Thank you, @dvbridges!!
That solved my problem :slight_smile: And it was such a quick response, what a great surprise (it’s my first time in the forum and I thought it would take a while to get an answer)!

And since we are here…

I guess that if shift keys to capitalize are not working neither are special characters like ‘ç’ or ‘ã’, am I right? (I work with Portuguese and it has A LOT of those…)

In fact, I have another experiment in which the participants just assign a number to each sentence and in the data file the original sentence has lost its special characters and instead has some capital letters with other symbols, for example:
‘está’ becomes ‘está’

Do you know a way to solve this?

Thanks again!


No problem @alba. If you do want capitalisation to work, you could use the following for “Every Frame”. The alternative is to use iohub, which has options of checking whether a particular key on the keyboard is down or up. That might make a more fitting solution, but for now:

keys = event.getKeys()

if 'escape' in keys:
    if keys:
        if keys[0] == 'space':
            textFill += ' '
        elif keys[0] == 'backspace':
            textFill = textFill [:-1]
        elif keys[0] in allLetters and not capitalize:
        # Dealing with shift
        elif keys[0] in ['lshift', 'rshift']:
            capitalize = True
            if len(keys)>1 and 'lshift' in keys or 'rshift' in keys:  # If shift and letter together
                keys = [key for key in keys if key not in ['lshift', 'rshift']]
        if capitalize == True and keys[0] in allLetters:
            textFill += keys[0].upper()
            capitalize = False

As for the characters coming out incorrectly, it sounds like the character encoding is going wrong. How are you reading the data?


Hi there @dvbridges!

Sorry for the delay, I’ve been crazy busy over here. I introduced a loop in the builder version which reads the sentences from a .xlsx file. Then the output file I get is a .csv which contains these weird transformations of special characters. I don’t know what I’m doing wrong :confused:

Thanks again for the code, that solves the capitalization perfectly! But my main concern is actually the special characters like ç ã á à that the subjects in the experiment may want to use… Is there a way to solve this? Maybe using their extended ASCII code?

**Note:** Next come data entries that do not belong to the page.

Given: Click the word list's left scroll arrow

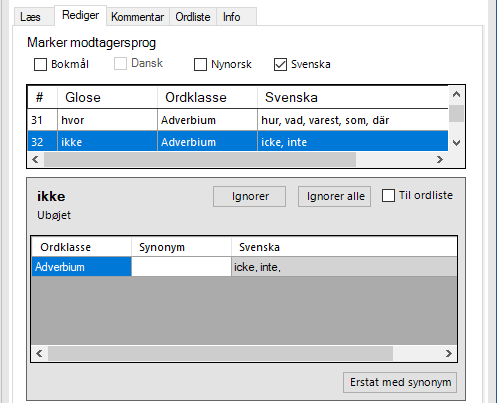Looking at the screenshot, I should click(35, 160).
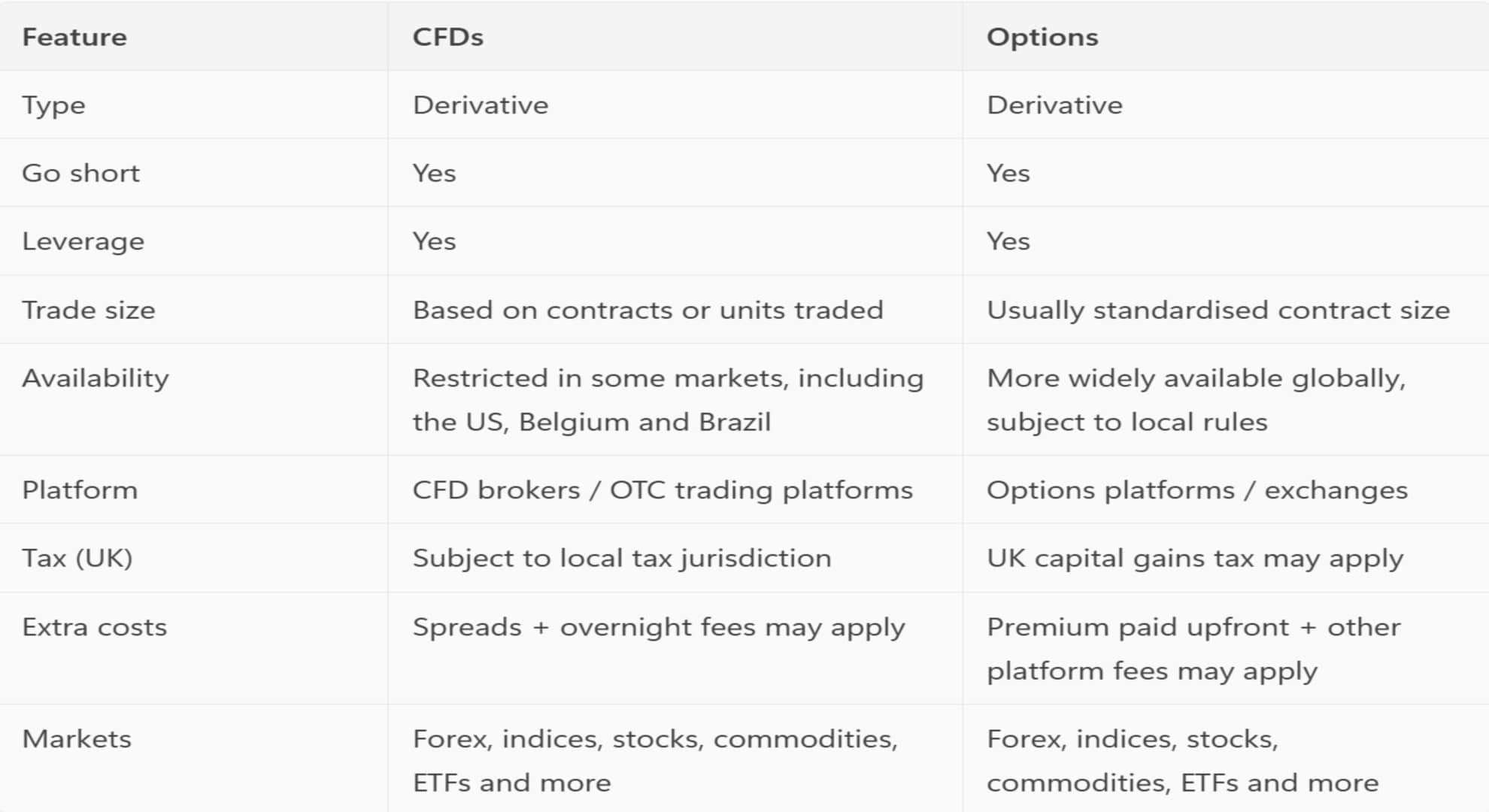Click the "Leverage" row label
This screenshot has width=1489, height=812.
pos(83,241)
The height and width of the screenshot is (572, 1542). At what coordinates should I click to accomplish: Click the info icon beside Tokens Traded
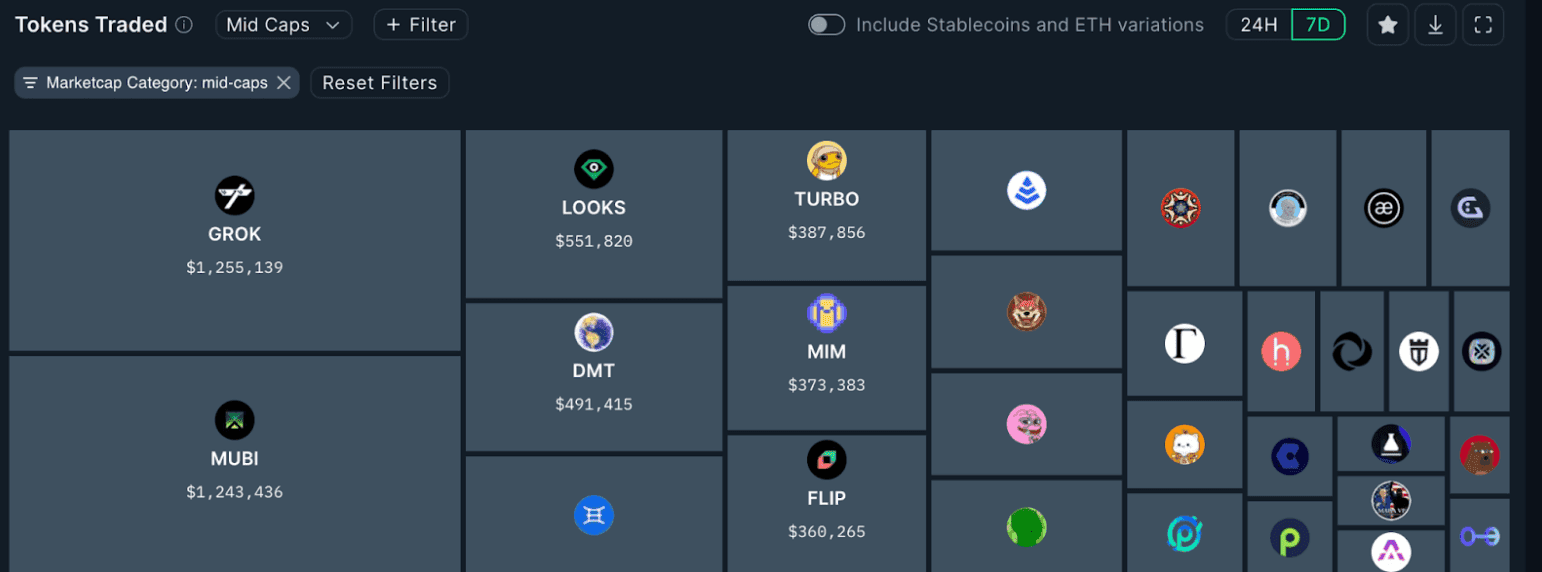point(184,25)
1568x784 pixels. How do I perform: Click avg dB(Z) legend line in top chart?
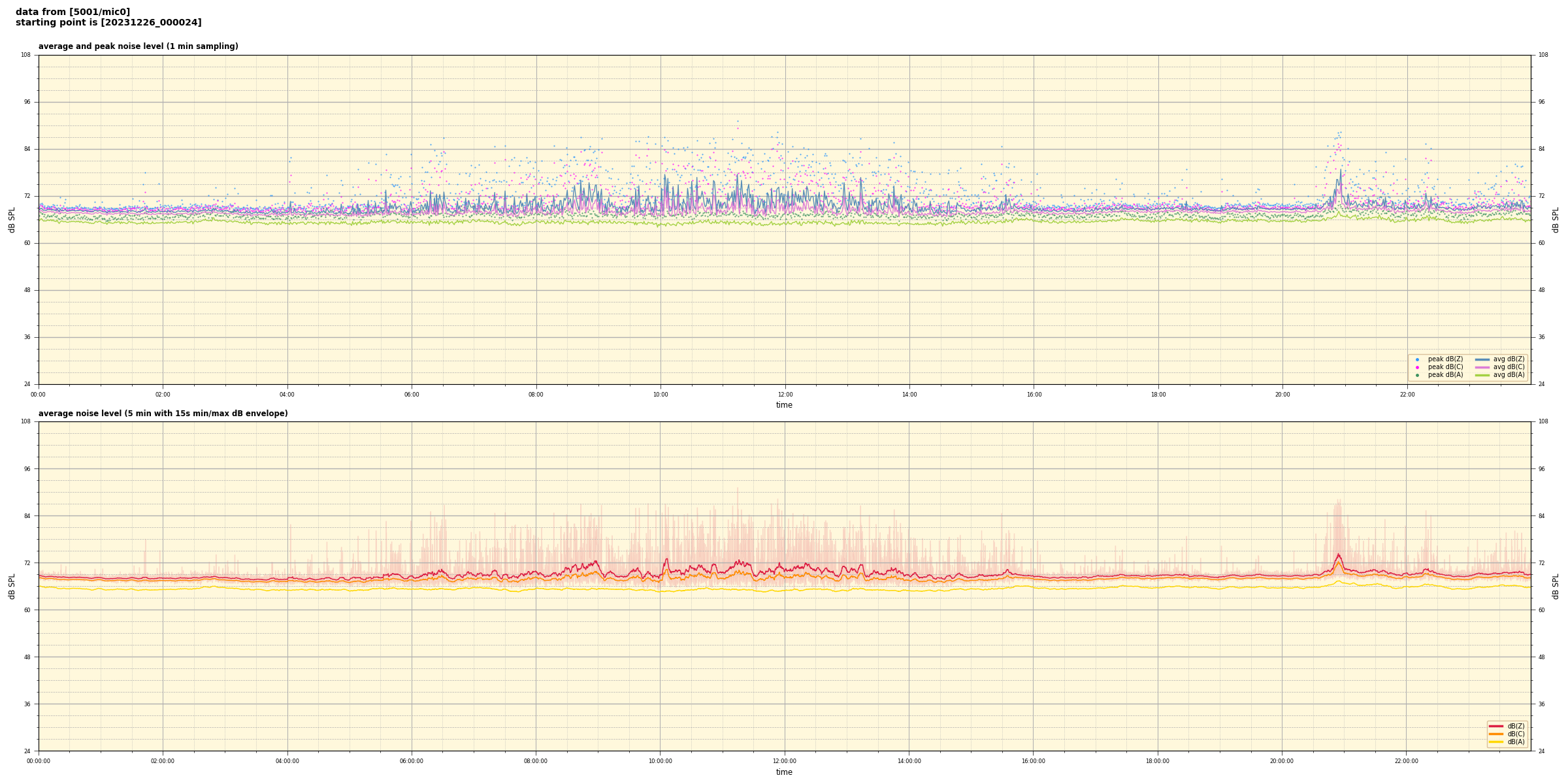tap(1482, 359)
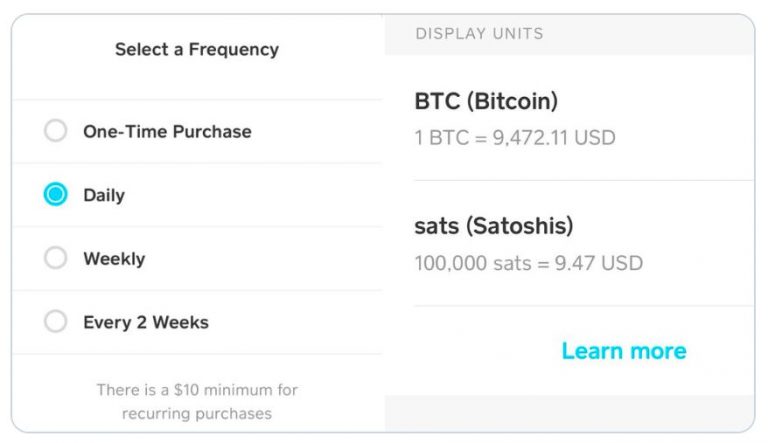Select the One-Time Purchase radio button
The width and height of the screenshot is (768, 443).
[56, 131]
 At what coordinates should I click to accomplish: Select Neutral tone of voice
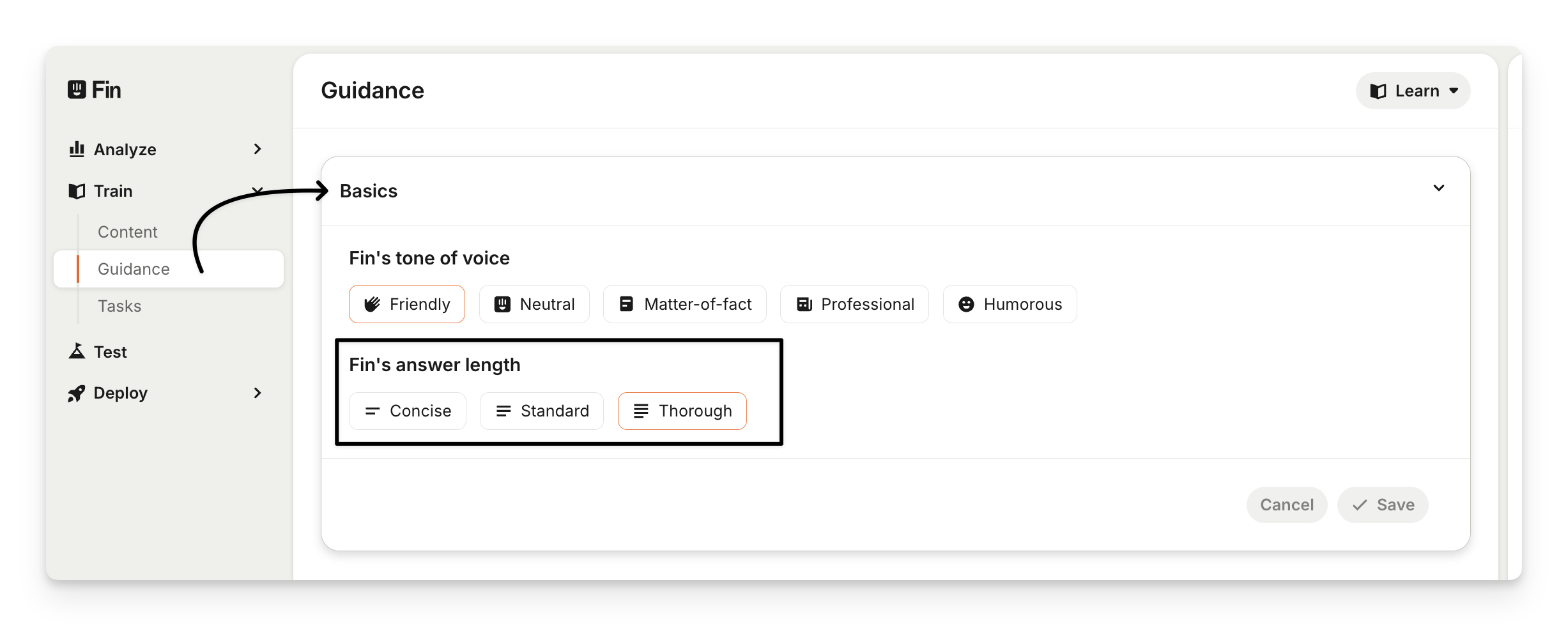tap(534, 304)
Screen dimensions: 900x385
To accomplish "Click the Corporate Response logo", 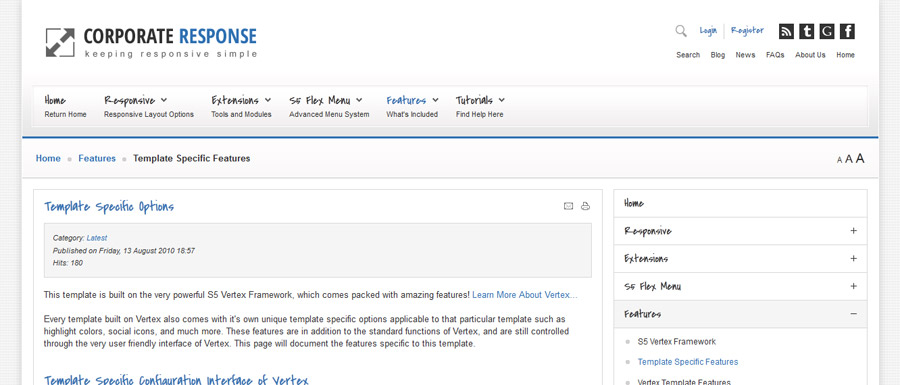I will [152, 42].
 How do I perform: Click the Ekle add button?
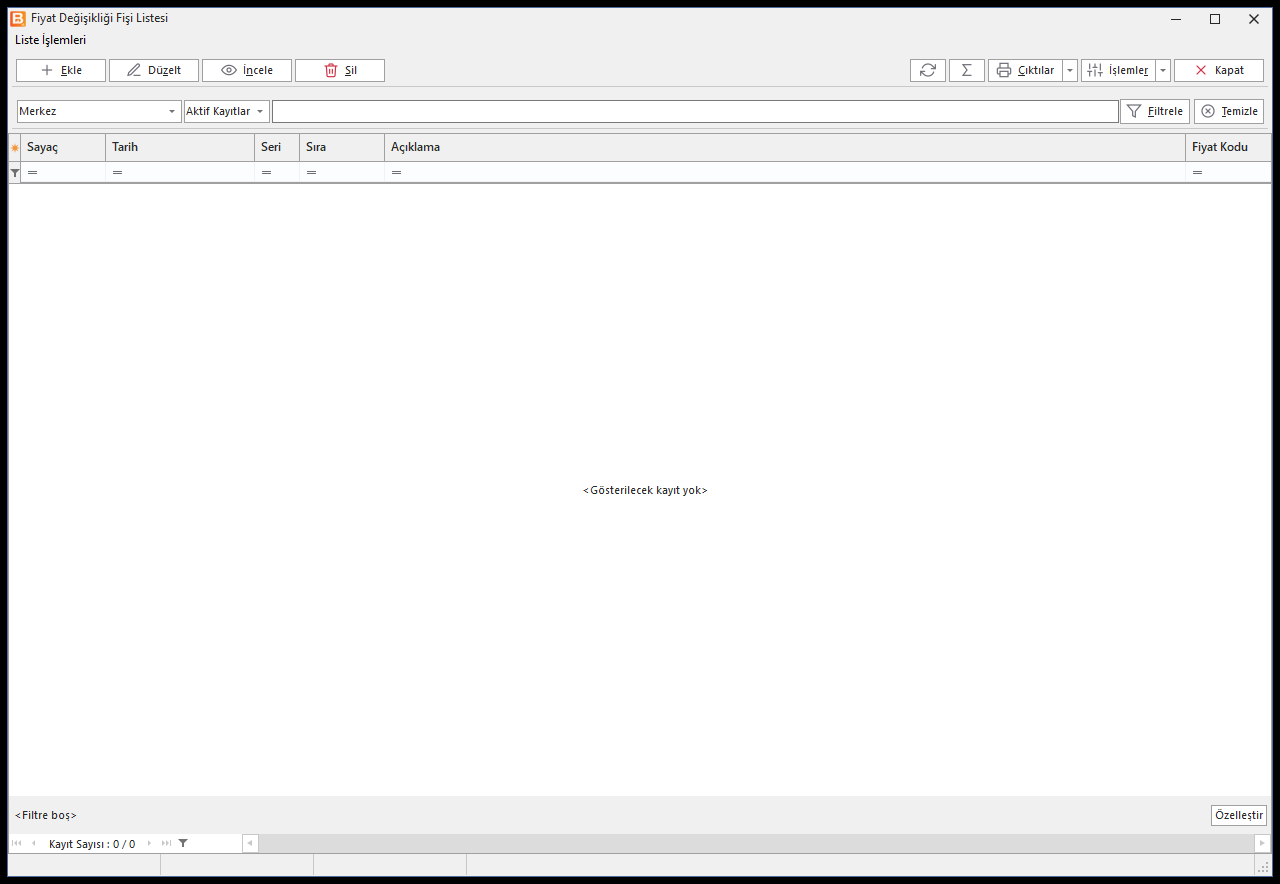61,70
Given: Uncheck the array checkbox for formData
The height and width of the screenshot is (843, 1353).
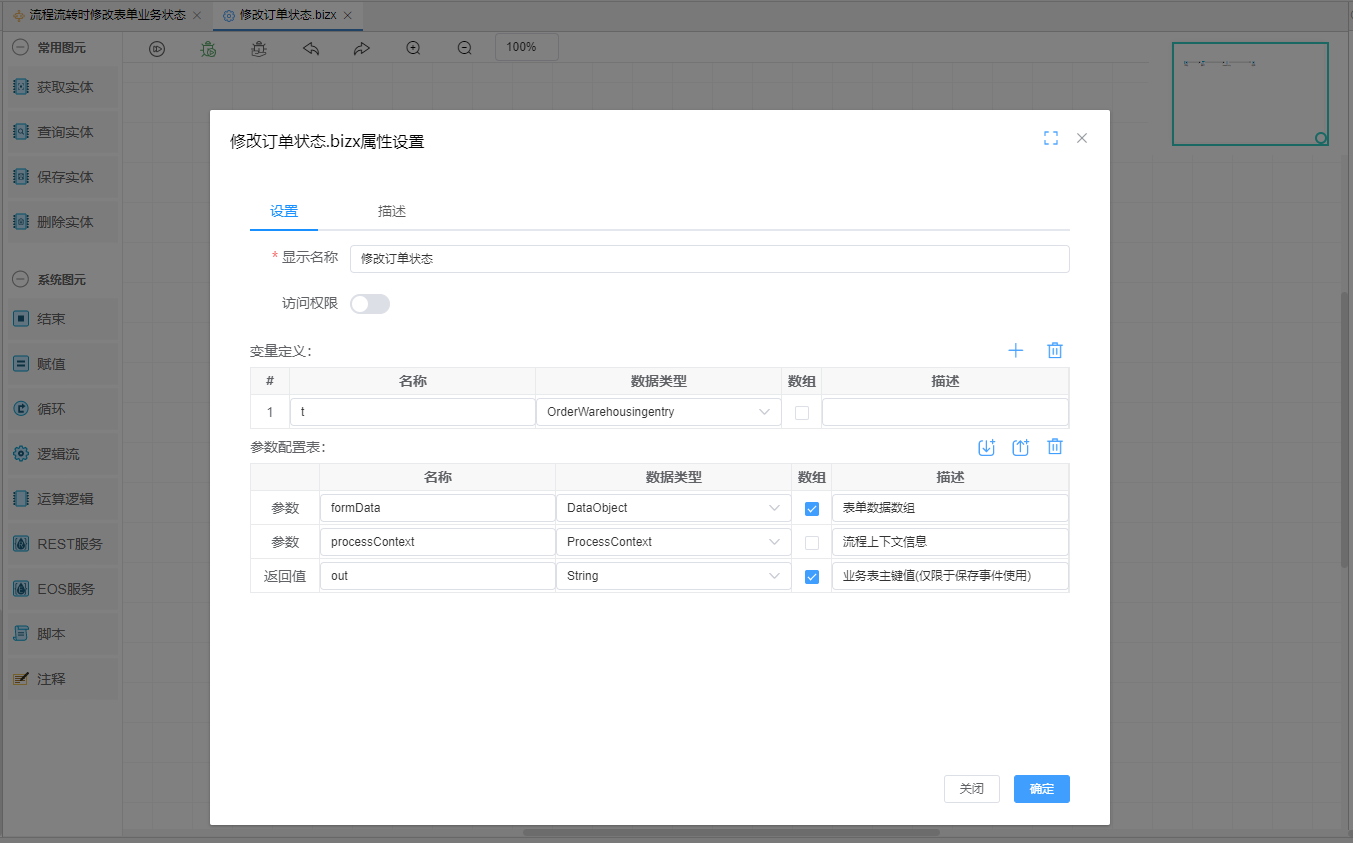Looking at the screenshot, I should (x=811, y=508).
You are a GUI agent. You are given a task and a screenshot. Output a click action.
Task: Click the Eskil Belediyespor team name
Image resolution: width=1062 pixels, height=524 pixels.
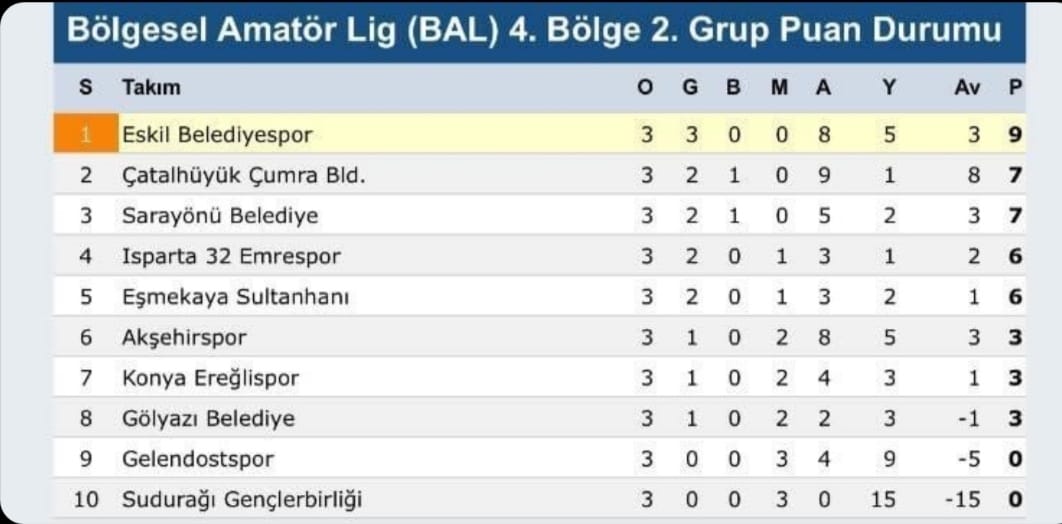pos(217,134)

Thank you so much for your help!


It looks like PsychoPy is doing its job, and using several bytes to represent non-ASCII characters (using UTF-8 encoding). It is probably the case that the software you are using to open your data file is not Unicode aware, or at least, doesn’t default to assume that the text is UTF-8 encoded (let me guess, you’re using Excel, right?) If so, see the relevant part of this post:


Thank you Michael, that solved it!
I feel a bit silly though, I should have looked for a topic on messy excel data… sorry!